### Extrait présenté
───

SM : Il faut parler ouvertement du tarif dès la première séance, notamment pour fixer un minimum qui ne dévalorise pas le travail du psy. Mais il faut aussi s’adapter aux patients, par exemple aux étudiants qui travaillent et trouvent la force de payer eux-mêmes. Ceux-là avancent souvent très vite dans leur thérapie, l’argent faisant partie des facteurs qui les poussent à bouger, notamment professionnellement. A l’inverse, d’autres patients gagnent très bien leur vie et sont moins touchés par leur « budget thérapie », à tel point que certains se permettent souvent d’annuler des séances au dernier moment : il peut alors être intéressant d’augmenter le prix de leurs consultations pour coller proportionnellement à leur niveau de vie. Non pas tant pour le psy, mais pour le patient, afin qu’il « sente passer » le coût de la thérapie.

- Pourquoi faut-il faire payer les patients quand ils ne viennent pas ou oublient la séance ?

SM : Quand on annule moins de 48 heures avant, la séance est due. Ne pas venir ou oublier la séance, c’est déjà un acte qui engage la personne et qui concerne sa thérapie. Devoir payer la séance annulée rappelle au patient que c’est un engagement bilatéral, une question de respect contractuel. Cela permet d’ailleurs à certains patients de franchir une étape, de réaliser qu’ils ont un problème avec le cadre – que ce soit le cadre pour soi ou avec les autres.

- Pourquoi certains psys exigent-ils d’être réglés en espèces ?

CAP : Le fait de retirer de l’argent (espèces) ou l’acte d’écrire la somme (sur un chèque) est beaucoup plus engageant qu’un virement ou un « bip » de carte bancaire. On est toujours dans le registre de l’engagement et de l’investissement corporel.

SM : Payer par carte, c’est presque payer en virtuel, alors que le cash est plus concret, plus matériel. Le fait même d’aller au distributeur pour retirer – ce qui peut agacer certains patients – est déjà en soi un rituel : la séance commence presque à ce moment-là.

- Y a-t-il une bonne manière de payer en espèces ? De la main à la main, sur la table, dans une enveloppe... ?

───

### Données fournies
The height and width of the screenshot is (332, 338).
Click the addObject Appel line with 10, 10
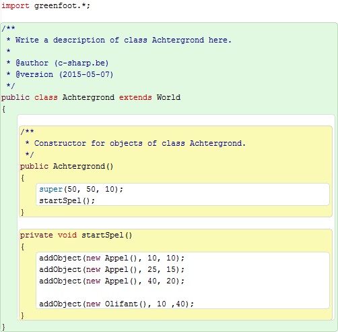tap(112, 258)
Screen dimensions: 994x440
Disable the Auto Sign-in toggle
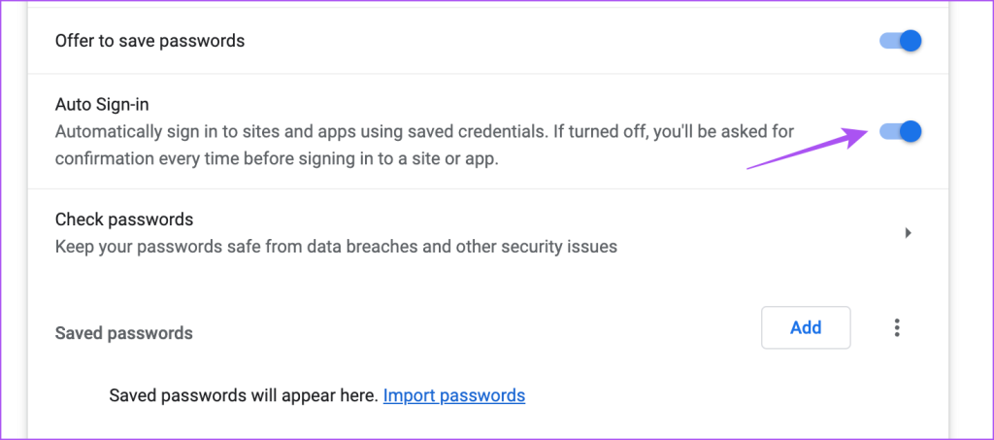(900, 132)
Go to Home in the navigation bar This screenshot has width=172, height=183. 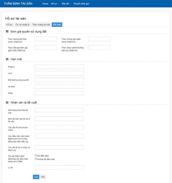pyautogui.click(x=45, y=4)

───

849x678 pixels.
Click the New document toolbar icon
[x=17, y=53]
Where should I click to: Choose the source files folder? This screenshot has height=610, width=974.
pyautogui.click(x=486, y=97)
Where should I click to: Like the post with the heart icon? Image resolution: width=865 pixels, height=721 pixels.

───

### Travail à réaliser
Réécrivez l'extrait sur le tarif des séances en commençant à « - Pourquoi faut-il » et en terminant à « avec les autres. ». Remplacez « 48 heures » par « 72 heures ».

### Votre solution
- Pourquoi faut-il faire payer les patients quand ils ne viennent pas ou oublient la séance ?

SM : Quand on annule moins de 72 heures avant, la séance est due. Ne pas venir ou oublier la séance, c’est déjà un acte qui engage la personne et qui concerne sa thérapie. Devoir payer la séance annulée rappelle au patient que c’est un engagement bilatéral, une question de respect contractuel. Cela permet d’ailleurs à certains patients de franchir une étape, de réaliser qu’ils ont un problème avec le cadre – que ce soit le cadre pour soi ou avec les autres.